ИСХОДНЫЙ ТЕКСТ →
• • •

И возможно, в той же избе, в которой писалось это печальное письмо, я сижу в обществе молодых советских ученых, приехавших на Колыму, чтобы исследовать ее.
Играет патефон; народные артисты СССР поют из Москвы и для далекой Колымы. В углу этажерка. Я рассматриваю собрание книг. Это все самые последние книжные новинки, вывезенные молодыми учеными из Ленинграда и Москвы. Они везли с собой сюда, на Колыму, целый ящик книг. И теперь, в полярную долгую ночь, когда затихает северный городок, замолкает патефон, и только слышится треск поленьев в печурке, молодые ученые берутся за книгу, как за руку своего друга. И невольно вспоминаются слова Максима Горького: «Две силы наиболее успешно содействуют воспитанию культурного человека: искусство и наука. Обе эти силы соединены в книге». Ни конфет, ни засахаренных фруктов, ни даже вина не привезли с собой люди за тысячи и тысячи километров на снежную Колыму. Они привезли с собой книги, которые особенно нужны здесь, на краю земли.

• • •

ПРЕДОСТАВЛЕННЫЙ МАТЕРИАЛ →

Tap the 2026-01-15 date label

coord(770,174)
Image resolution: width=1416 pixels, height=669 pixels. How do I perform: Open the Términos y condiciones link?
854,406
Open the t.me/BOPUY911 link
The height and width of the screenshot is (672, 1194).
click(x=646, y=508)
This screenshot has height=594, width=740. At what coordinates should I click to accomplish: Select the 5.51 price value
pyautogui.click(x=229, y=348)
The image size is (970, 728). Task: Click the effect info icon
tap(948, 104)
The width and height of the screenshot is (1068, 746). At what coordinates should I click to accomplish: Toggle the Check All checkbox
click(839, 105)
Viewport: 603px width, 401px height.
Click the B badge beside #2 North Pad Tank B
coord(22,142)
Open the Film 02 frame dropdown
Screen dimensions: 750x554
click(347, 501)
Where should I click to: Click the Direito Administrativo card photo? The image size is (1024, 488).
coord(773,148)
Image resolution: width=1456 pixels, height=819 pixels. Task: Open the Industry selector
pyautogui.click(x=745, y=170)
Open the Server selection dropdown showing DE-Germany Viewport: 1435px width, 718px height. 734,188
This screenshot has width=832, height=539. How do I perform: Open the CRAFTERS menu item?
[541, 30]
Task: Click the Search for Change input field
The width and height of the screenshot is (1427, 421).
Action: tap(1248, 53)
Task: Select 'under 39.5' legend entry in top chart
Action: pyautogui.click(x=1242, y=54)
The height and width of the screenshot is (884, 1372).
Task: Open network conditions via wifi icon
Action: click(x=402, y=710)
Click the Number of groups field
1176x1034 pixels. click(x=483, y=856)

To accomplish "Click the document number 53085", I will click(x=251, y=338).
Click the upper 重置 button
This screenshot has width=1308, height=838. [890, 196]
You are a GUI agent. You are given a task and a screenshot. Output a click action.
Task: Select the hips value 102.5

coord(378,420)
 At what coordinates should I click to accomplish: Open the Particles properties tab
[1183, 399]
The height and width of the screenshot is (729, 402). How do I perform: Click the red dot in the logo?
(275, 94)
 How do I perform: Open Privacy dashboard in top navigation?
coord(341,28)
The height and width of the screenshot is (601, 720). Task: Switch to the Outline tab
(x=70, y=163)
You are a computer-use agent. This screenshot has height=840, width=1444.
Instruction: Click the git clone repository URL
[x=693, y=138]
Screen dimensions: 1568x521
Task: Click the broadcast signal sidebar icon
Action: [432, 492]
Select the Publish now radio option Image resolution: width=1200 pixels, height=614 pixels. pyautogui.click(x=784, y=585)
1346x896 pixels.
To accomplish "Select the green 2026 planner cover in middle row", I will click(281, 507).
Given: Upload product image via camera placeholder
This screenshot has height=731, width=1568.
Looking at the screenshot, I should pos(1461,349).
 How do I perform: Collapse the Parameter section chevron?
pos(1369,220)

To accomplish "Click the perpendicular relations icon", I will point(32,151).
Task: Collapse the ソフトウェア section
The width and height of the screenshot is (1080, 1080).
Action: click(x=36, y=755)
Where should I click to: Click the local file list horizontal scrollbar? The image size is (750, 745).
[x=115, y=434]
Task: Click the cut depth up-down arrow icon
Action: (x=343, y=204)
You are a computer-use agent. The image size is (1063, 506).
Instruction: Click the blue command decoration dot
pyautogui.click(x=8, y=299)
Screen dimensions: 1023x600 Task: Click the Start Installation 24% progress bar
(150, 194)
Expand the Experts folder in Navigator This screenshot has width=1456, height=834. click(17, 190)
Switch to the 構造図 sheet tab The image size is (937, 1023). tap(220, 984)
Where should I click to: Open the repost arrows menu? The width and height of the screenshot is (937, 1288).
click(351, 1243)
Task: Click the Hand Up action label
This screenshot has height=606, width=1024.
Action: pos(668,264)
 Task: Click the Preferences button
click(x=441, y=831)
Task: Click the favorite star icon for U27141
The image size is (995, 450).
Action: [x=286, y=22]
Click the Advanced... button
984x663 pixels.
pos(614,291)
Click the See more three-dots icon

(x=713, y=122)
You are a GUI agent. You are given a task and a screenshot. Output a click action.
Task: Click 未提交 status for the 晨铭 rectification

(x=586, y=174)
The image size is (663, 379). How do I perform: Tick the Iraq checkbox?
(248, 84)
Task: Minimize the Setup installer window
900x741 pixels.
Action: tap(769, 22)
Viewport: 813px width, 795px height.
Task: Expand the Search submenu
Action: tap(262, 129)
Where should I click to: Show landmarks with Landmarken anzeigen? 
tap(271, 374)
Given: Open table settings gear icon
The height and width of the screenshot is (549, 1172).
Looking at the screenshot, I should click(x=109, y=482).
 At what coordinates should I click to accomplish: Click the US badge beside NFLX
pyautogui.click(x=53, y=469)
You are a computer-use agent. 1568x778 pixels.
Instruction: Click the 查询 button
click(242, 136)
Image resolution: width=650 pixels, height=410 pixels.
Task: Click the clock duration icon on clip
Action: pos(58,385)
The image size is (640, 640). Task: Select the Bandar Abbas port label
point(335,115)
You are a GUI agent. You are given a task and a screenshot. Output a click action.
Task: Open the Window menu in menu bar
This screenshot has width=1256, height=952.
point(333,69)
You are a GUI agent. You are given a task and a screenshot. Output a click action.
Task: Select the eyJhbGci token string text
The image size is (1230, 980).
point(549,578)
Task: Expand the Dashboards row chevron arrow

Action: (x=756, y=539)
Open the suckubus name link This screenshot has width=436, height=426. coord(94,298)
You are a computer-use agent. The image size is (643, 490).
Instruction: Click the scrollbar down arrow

• • •

РАБОЧЕЕ ЗАДАНИЕ → Объясните, опираясь на исходный текст, почему молодые ученые везли на Колыму книги, а не конфеты, засахаренные фрукты или вино. Ответ дайте в одном–трех предложениях.

ВЫПОЛНЕННОЕ ЗАДАНИЕ → Молодые ученые привезли на Колыму книги, потому что книги особенно нужны здесь, на краю земли. В долгую полярную ночь они берутся за книгу, как за руку своего друга.